Stored records:
_ _ _ _

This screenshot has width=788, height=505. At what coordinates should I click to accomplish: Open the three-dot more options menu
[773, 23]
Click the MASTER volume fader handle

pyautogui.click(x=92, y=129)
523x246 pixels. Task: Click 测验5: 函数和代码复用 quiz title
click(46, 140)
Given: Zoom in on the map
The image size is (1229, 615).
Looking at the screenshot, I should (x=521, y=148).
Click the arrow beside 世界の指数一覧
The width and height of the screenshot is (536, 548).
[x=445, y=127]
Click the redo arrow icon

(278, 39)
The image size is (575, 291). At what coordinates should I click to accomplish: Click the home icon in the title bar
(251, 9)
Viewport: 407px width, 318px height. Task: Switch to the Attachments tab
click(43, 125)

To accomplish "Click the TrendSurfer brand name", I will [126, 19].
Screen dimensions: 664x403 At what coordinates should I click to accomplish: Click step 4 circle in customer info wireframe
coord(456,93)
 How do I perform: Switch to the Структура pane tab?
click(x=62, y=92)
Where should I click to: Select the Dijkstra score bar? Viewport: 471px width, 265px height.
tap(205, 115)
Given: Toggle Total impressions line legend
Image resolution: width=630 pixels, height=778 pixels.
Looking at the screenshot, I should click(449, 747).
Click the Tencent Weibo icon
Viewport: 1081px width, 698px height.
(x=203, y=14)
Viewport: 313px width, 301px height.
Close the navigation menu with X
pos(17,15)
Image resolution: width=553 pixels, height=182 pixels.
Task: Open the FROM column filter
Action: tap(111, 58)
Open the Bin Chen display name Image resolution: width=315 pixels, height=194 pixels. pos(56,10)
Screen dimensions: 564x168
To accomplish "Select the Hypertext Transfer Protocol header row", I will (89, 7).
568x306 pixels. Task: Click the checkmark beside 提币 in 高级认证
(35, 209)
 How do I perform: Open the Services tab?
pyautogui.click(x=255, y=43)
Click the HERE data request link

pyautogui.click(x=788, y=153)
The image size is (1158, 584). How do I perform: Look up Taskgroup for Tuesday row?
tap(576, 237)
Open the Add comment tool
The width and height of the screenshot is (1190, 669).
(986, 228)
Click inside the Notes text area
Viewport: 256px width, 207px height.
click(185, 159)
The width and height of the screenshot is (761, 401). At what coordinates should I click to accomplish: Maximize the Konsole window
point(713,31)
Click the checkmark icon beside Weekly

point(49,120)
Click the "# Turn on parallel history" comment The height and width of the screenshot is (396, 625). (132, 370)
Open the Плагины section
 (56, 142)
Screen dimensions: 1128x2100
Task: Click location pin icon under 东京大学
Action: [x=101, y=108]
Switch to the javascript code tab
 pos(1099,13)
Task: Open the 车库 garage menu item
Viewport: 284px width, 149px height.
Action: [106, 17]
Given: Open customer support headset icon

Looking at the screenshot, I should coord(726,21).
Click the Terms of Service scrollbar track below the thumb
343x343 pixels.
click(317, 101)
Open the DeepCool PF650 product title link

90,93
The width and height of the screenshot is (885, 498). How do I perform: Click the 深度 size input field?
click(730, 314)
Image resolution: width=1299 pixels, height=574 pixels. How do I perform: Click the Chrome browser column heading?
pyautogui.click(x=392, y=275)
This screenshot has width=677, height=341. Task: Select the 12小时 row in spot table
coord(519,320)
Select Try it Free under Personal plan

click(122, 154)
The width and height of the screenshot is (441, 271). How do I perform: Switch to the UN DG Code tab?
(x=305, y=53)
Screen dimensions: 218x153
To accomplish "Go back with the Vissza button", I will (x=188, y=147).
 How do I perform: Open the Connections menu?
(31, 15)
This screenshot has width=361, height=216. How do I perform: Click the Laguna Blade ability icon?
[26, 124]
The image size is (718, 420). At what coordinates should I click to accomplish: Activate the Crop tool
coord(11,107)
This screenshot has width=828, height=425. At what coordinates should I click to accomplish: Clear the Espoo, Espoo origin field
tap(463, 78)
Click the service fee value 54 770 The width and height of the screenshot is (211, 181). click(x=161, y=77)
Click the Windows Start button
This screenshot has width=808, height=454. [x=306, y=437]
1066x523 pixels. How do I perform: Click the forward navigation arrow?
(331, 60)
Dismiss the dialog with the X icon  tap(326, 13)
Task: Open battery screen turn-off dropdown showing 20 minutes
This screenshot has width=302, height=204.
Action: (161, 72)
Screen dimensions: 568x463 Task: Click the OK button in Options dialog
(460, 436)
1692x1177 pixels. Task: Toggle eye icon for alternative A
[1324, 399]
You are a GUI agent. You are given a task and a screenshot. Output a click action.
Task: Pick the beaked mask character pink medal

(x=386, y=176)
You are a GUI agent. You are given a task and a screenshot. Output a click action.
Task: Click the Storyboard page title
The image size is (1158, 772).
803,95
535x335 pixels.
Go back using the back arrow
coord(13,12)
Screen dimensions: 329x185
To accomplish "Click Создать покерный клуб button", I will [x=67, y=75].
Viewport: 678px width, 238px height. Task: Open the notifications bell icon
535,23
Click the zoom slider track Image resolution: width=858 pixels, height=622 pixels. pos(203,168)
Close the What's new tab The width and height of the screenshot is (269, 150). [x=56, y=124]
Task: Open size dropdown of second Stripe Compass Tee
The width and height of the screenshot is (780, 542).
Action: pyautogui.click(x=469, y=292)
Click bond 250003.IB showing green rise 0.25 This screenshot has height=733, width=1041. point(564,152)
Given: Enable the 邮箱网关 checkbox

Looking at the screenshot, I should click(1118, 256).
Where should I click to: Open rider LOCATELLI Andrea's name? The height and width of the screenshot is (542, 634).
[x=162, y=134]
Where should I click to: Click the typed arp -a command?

_ _ _ _

#### Exercise
Restate every record word for word.

#### Result of this exercise
This screenshot has width=788, height=505. At what coordinates should I click to accomplish: Open the three-dot more options menu
[773, 23]
Click the MASTER volume fader handle

pyautogui.click(x=92, y=129)
523x246 pixels. Task: Click 测验5: 函数和代码复用 quiz title
click(46, 140)
Given: Zoom in on the map
The image size is (1229, 615).
Looking at the screenshot, I should (x=521, y=148).
Click the arrow beside 世界の指数一覧
The width and height of the screenshot is (536, 548).
[x=445, y=127]
Click the redo arrow icon

(278, 39)
The image size is (575, 291). At what coordinates should I click to accomplish: Click the home icon in the title bar
(251, 9)
Viewport: 407px width, 318px height. Task: Switch to the Attachments tab
click(43, 125)

To accomplish "Click the TrendSurfer brand name", I will [126, 19].
Screen dimensions: 664x403 At what coordinates should I click to accomplish: Click step 4 circle in customer info wireframe
coord(456,93)
 How do I perform: Switch to the Структура pane tab?
click(x=62, y=92)
Where should I click to: Select the Dijkstra score bar? Viewport: 471px width, 265px height.
tap(205, 115)
Given: Toggle Total impressions line legend
Image resolution: width=630 pixels, height=778 pixels.
Looking at the screenshot, I should click(449, 747).
Click the Tencent Weibo icon
Viewport: 1081px width, 698px height.
(x=203, y=14)
Viewport: 313px width, 301px height.
Close the navigation menu with X
pos(17,15)
Image resolution: width=553 pixels, height=182 pixels.
Task: Open the FROM column filter
Action: tap(111, 58)
Open the Bin Chen display name Image resolution: width=315 pixels, height=194 pixels. pos(56,10)
Screen dimensions: 564x168
To accomplish "Select the Hypertext Transfer Protocol header row", I will (89, 7).
568x306 pixels. Task: Click the checkmark beside 提币 in 高级认证
(35, 209)
 How do I perform: Open the Services tab?
pyautogui.click(x=255, y=43)
Click the HERE data request link

pyautogui.click(x=788, y=153)
The image size is (1158, 584). How do I perform: Look up Taskgroup for Tuesday row?
tap(576, 237)
Open the Add comment tool
The width and height of the screenshot is (1190, 669).
(986, 228)
Click inside the Notes text area
Viewport: 256px width, 207px height.
click(185, 159)
The width and height of the screenshot is (761, 401). At what coordinates should I click to accomplish: Maximize the Konsole window
point(713,31)
Click the checkmark icon beside Weekly

point(49,120)
Click the "# Turn on parallel history" comment The height and width of the screenshot is (396, 625). (132, 370)
Open the Плагины section
 (56, 142)
Screen dimensions: 1128x2100
Task: Click location pin icon under 东京大学
Action: [x=101, y=108]
Switch to the javascript code tab
 pos(1099,13)
Task: Open the 车库 garage menu item
Viewport: 284px width, 149px height.
Action: [106, 17]
Given: Open customer support headset icon

Looking at the screenshot, I should coord(726,21).
Click the Terms of Service scrollbar track below the thumb
343x343 pixels.
click(317, 101)
Open the DeepCool PF650 product title link

90,93
The width and height of the screenshot is (885, 498). How do I perform: Click the 深度 size input field?
click(730, 314)
Image resolution: width=1299 pixels, height=574 pixels. How do I perform: Click the Chrome browser column heading?
pyautogui.click(x=392, y=275)
This screenshot has width=677, height=341. Task: Select the 12小时 row in spot table
coord(519,320)
Select Try it Free under Personal plan

click(122, 154)
The width and height of the screenshot is (441, 271). How do I perform: Switch to the UN DG Code tab?
(x=305, y=53)
Screen dimensions: 218x153
To accomplish "Go back with the Vissza button", I will (x=188, y=147).
 How do I perform: Open the Connections menu?
(31, 15)
This screenshot has width=361, height=216. How do I perform: Click the Laguna Blade ability icon?
[26, 124]
The image size is (718, 420). At what coordinates should I click to accomplish: Activate the Crop tool
coord(11,107)
This screenshot has width=828, height=425. At what coordinates should I click to accomplish: Clear the Espoo, Espoo origin field
tap(463, 78)
Click the service fee value 54 770 The width and height of the screenshot is (211, 181). click(x=161, y=77)
Click the Windows Start button
This screenshot has width=808, height=454. [x=306, y=437]
1066x523 pixels. How do I perform: Click the forward navigation arrow?
(331, 60)
Dismiss the dialog with the X icon  tap(326, 13)
Task: Open battery screen turn-off dropdown showing 20 minutes
This screenshot has width=302, height=204.
Action: (161, 72)
Screen dimensions: 568x463 Task: Click the OK button in Options dialog
(460, 436)
1692x1177 pixels. Task: Toggle eye icon for alternative A
[1324, 399]
You are a GUI agent. You are given a task and a screenshot. Output a click action.
Task: Pick the beaked mask character pink medal

(x=386, y=176)
You are a GUI agent. You are given a task and a screenshot. Output a click action.
Task: Click the Storyboard page title
The image size is (1158, 772).
803,95
535x335 pixels.
Go back using the back arrow
coord(13,12)
Screen dimensions: 329x185
To accomplish "Click Создать покерный клуб button", I will [x=67, y=75].
Viewport: 678px width, 238px height. Task: Open the notifications bell icon
535,23
Click the zoom slider track Image resolution: width=858 pixels, height=622 pixels. pos(203,168)
Close the What's new tab The width and height of the screenshot is (269, 150). [x=56, y=124]
Task: Open size dropdown of second Stripe Compass Tee
The width and height of the screenshot is (780, 542).
Action: pyautogui.click(x=469, y=292)
Click bond 250003.IB showing green rise 0.25 This screenshot has height=733, width=1041. point(564,152)
Given: Enable the 邮箱网关 checkbox

Looking at the screenshot, I should click(1118, 256).
Where should I click to: Open rider LOCATELLI Andrea's name? The height and width of the screenshot is (542, 634).
[x=162, y=134]
Where should I click to: Click the typed arp -a command?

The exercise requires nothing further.